### Data section
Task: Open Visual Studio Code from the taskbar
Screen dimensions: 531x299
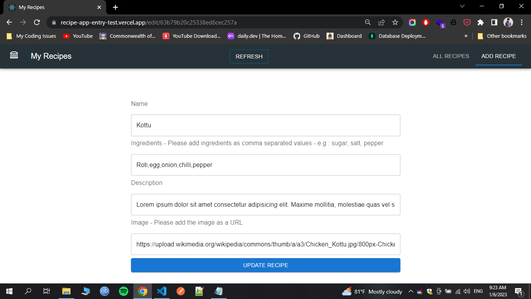Action: pyautogui.click(x=162, y=291)
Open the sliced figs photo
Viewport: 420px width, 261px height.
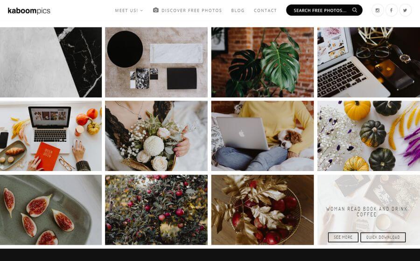click(x=51, y=210)
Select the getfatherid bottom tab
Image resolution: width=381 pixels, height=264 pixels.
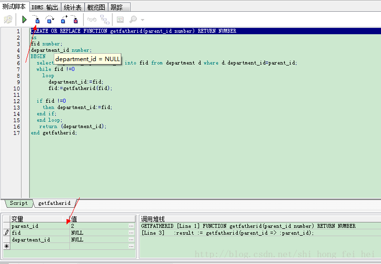coord(54,203)
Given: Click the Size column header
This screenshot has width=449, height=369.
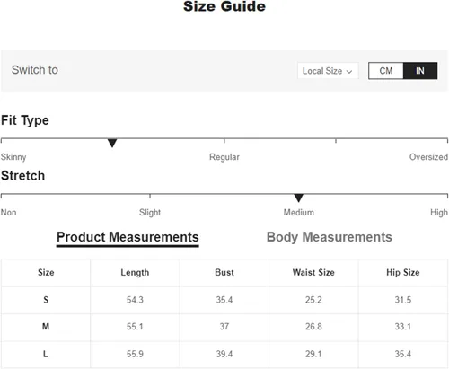Looking at the screenshot, I should [46, 272].
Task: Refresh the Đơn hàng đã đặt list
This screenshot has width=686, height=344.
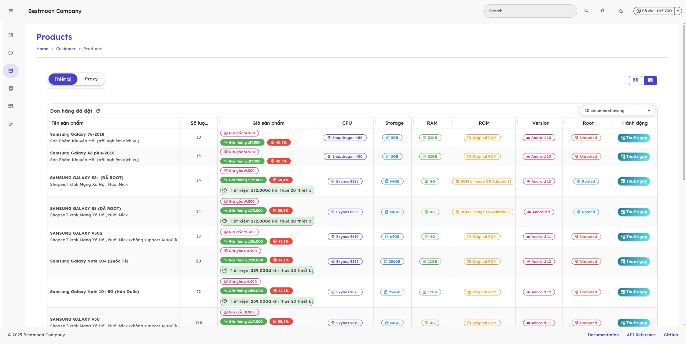Action: [x=98, y=111]
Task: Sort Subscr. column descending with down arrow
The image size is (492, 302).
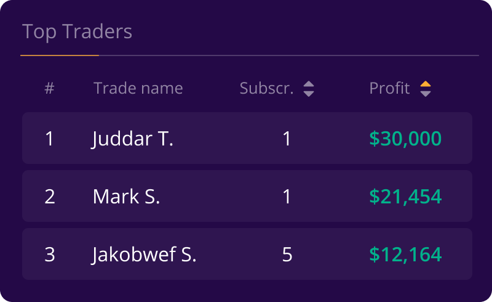Action: [309, 94]
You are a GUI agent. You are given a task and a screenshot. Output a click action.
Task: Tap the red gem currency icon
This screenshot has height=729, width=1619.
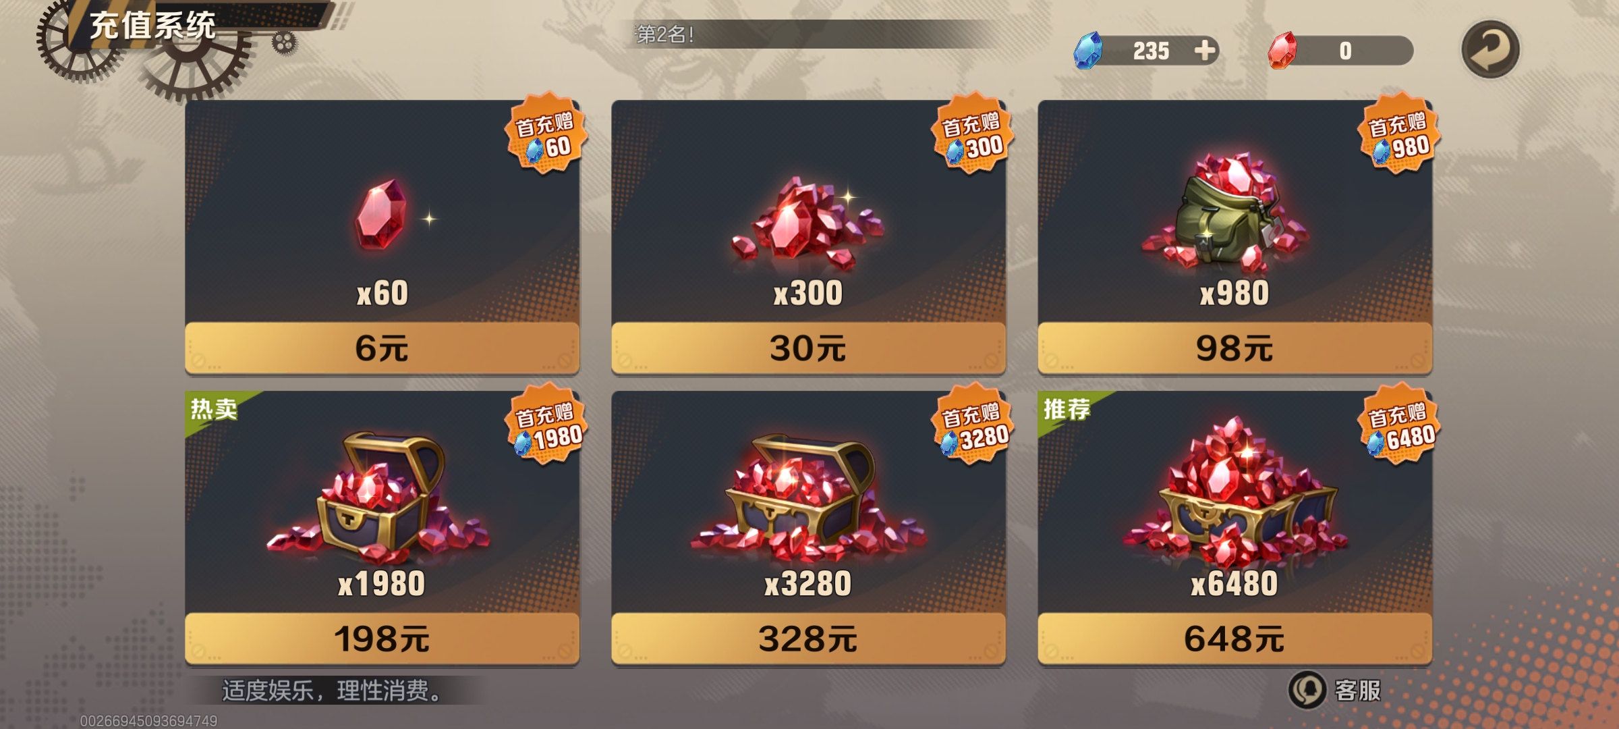pyautogui.click(x=1282, y=51)
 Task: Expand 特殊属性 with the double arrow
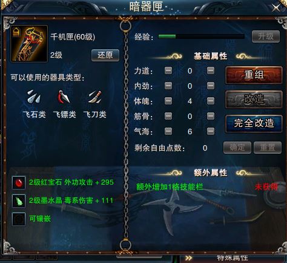(x=189, y=258)
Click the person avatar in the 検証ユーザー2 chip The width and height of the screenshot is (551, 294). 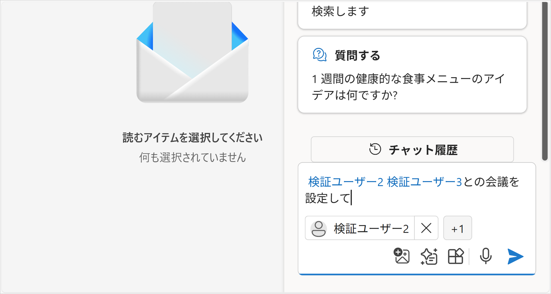(x=319, y=229)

### Exercise instructions
Copy out the rows from the line containing "Task: Refresh the Đơn hàng đã đặt list" through the line containing "pyautogui.click(x=1282, y=51)", including both of those lines, and leave out the pictures.

### Correct answer
Task: Refresh the Đơn hàng đã đặt list
This screenshot has width=686, height=344.
Action: [x=98, y=111]
Task: Sort Subscr. column descending with down arrow
The image size is (492, 302).
Action: [309, 94]
You are a GUI agent. You are given a task and a screenshot. Output a click action.
Task: Tap the red gem currency icon
This screenshot has height=729, width=1619.
pyautogui.click(x=1282, y=51)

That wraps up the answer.